Wednesday, 1 October 2008
Places of Power
In the 1820s, the south was under siege. As a result, the home became a place where authority could be defined. In Southern architecture, classical revivalism grew in popularity, which was a nod to Thomas Jefferson who deemed it the “National” style. There was eventually a shift to Gothic architecture after the Civil War, but because of the region's depleted economic status, it would come much later than in other parts of the country. Until then, clinging to a style which Southerners identified with as their own, reinforced their “place” and, and more importantly, a sense of power.
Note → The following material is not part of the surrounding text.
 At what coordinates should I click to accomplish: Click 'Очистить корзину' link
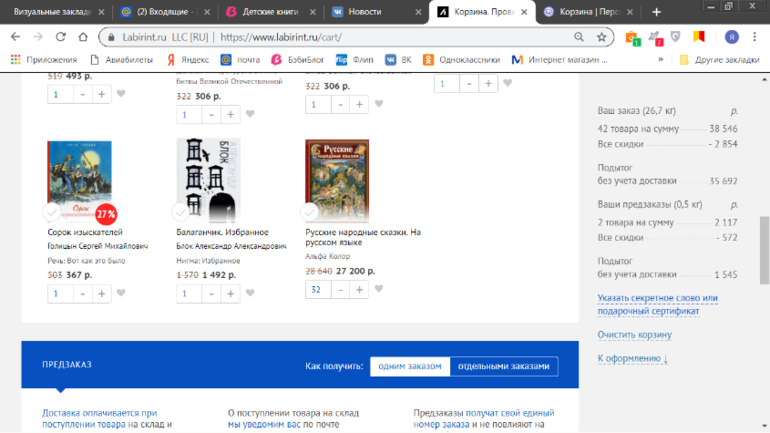[x=633, y=334]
The dining room in homes also figures prominently in hierarchies of power. The person who was once the big landowner was to nurture the community by inviting people of different socio-economical backgrounds to their table. Hal Crowther writes in this year’s home edition of the Oxford American, “I’m old enough to remember when the bosses house on the hill, valued in awe and whisper at a hundred thousand dollars, occupied the pinnacle of envy.”*
I also live in a house on a great big hill, but alas, I don’t own the property. Being the house on the highest point in the neighborhood, I have used the front side to display a rather large tarp emblazoned with the word “Obamarama”. Yes, it yells, "I support Barack Obama." Here is yet another example of a home as a place of power. It's garnered some ugly looks. In a move that I can only read as defiant, some random person, probably the neighbor across from me who has to look at my proclamation, put a sign in my yard in support of the Republican presidential candidate. Interestly, the next day McCain’s sign was plucked from my lawn (I didn't do it, I swear), but my sign, my coat of arms, still hangs, flapping in the wind.